しかし、この予測が正しいかどうかは今後の動き次第だ。グーグルはグーグルホームの売り出しに躍起になっており、先日も新たな音声コマンドのショートカットを追加した。先日のグーグルI/Oでグーグルは、参加した7000名の開発者らにグーグルホームを無料で配布し、700ドル分のグーグルクラウドプラットフォームの利用クレジットを与え、ホーム向けのアプリの開発を促している。

この市場で先行したアマゾンも黙って見ている訳ではない。アマゾンはアマゾンエコーの機能追加に余念が無く、リマインダーの追加等の新機能の実装を行っている。

アマゾンエコーにはアレクサの音声アシスタントを用いて、簡単に予定を追加することが可能だ。
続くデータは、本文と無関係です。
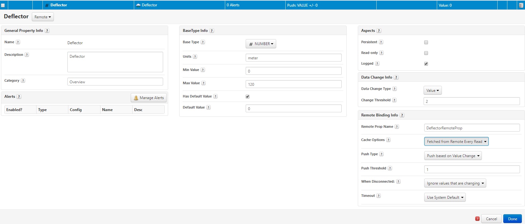Open help for General Property Info
The width and height of the screenshot is (525, 224).
point(47,31)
一般的には「アレクサ、○○を○月○日の○時にリマインドして」命令するわけだが、もっと単純に「アレクサ、○○をリマインドして」と命令すれば、何日の何時にリマインドするべきかをアレクサ側が問いかけてくれる。

また、未来の予定に関してアレクサに尋ねることもできる。「アレクサ、僕の明日のリマインダーには何がある?」といった具合だ。指定した時間が来ると、エコーは優しい通知音を鳴らしアレクサが「○○の時間です」とボイスで知らせる。しかし、通知は2回再生されるが、聴き逃してしまった場合は対処の仕様が無い。また、職場での予定をリマインダーに加えても、アマゾンエコーを職場に持って行かない限り意味がないことになる。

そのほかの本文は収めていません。